イジワル上司に恋をして
「久々に会ったけど……向こうも普通。……普通に協力してくれた。あの写真」
あの写真。さっき拾い上げたときについちらりと見ちゃったけど。
黒川が言ったように、いろんな男の人と、腕を組んだり、食事したり……キス、してたりしてた。
「あれ。修哉が興信所使って手に入れたモンらしい。物証見せつける前に、言葉だけで簡単に引き下がったからおかしいとは思って……オレのとこが気になった……ってとこか」
「興信所……」
そこまでしたんだ。そんなにひどいことされたのかな……?
「普通なら、そこまでしないで様子見たかもしんねぇけどな。タイミングがタイミングだったから」
「?」
「近いうちに結婚するらしいから。問題は先に片付けたかったんだろ」
「えっ!!」
結婚?! そうなの?! そうだよね! 黒川のお兄さんってことは、年齢的にもそうなっておかしくないもんね!
あの二人が結婚……お似合いだなぁ……。
宙を見ながら二人を思い出し、束の間の幸せ気分に浸る。
だけど、ほわっとした温かい気持ちのわたしはすぐに正気に戻った。
黒川の声で。
「……修哉が幸せそうな顔してて、よかった」
黒川は、いつの間にか口元を覆っていた手を外していて、姿勢悪く背もたれに体を預けてた。

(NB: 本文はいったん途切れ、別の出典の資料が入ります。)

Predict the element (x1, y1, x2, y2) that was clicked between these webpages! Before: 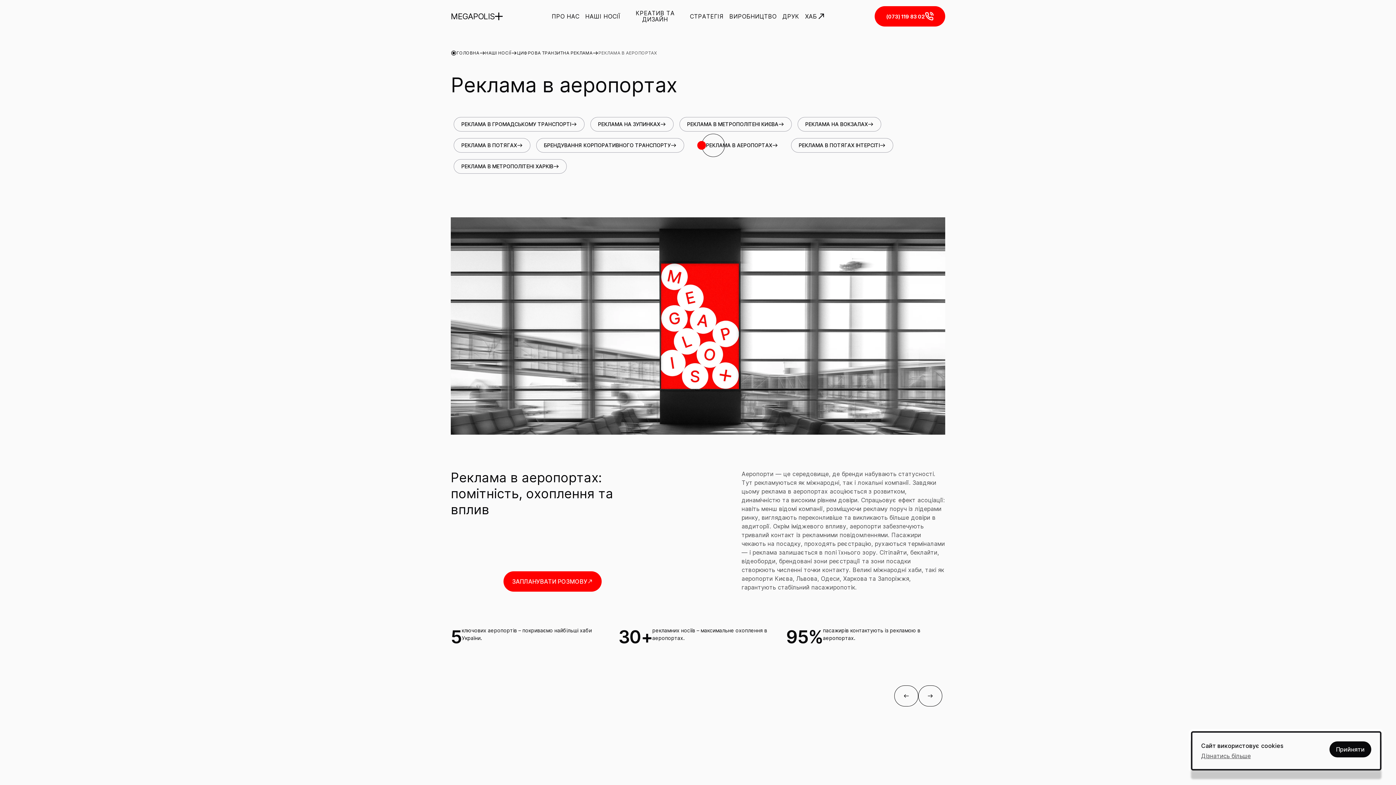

テーブルのコーヒーよりも、もっと奥に視点がある黒川は……昔を見つめているように思えた。
「15ん時……オレが、なんにも考えないで、香澄と関係を持って。真実が明るみに出たときに……全部、怖くなった」
「……っでも、知っててそうなったわけじゃ――」
「知ってた」
「……え?」
「……知ってた。他にオトコがいることは」
まるで懺悔をするように。
黒川は少しずつ頭を垂れて、脱力したように肩を落としながら静かに話す。